#### [YOUR INSTRUCTIONS]
Extract every line below that contains the string "dimensions", treating uppercase and lowercase letters as distinct.

#### [DATA SECTION]
______________________________

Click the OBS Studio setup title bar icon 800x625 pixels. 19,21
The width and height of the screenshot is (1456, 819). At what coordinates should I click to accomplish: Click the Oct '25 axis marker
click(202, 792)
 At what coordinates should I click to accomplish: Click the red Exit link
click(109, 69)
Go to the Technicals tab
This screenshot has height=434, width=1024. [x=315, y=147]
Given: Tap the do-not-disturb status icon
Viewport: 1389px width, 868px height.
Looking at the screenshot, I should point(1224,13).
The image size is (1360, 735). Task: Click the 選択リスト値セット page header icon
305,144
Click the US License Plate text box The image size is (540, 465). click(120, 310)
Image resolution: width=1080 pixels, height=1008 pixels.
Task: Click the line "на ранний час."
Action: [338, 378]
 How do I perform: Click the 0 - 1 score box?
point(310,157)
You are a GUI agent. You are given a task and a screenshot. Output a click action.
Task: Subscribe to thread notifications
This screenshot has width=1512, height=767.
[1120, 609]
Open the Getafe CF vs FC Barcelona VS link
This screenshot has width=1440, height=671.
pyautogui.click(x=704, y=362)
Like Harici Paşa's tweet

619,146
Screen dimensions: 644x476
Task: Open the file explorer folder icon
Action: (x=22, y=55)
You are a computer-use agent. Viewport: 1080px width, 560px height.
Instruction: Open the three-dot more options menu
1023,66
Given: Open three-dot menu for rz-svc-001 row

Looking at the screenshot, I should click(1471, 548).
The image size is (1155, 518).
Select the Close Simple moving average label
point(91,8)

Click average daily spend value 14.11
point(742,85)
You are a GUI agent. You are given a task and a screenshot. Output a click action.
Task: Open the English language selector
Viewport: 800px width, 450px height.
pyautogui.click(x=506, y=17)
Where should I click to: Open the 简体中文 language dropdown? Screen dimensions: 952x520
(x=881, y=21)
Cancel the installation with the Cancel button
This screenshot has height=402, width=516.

______________________________

#### [ANSWER TO THIS EXERCISE]
Screen dimensions: 644x476
Where should I click to: Open the 简体中文 language dropdown? Screen dimensions: 952x520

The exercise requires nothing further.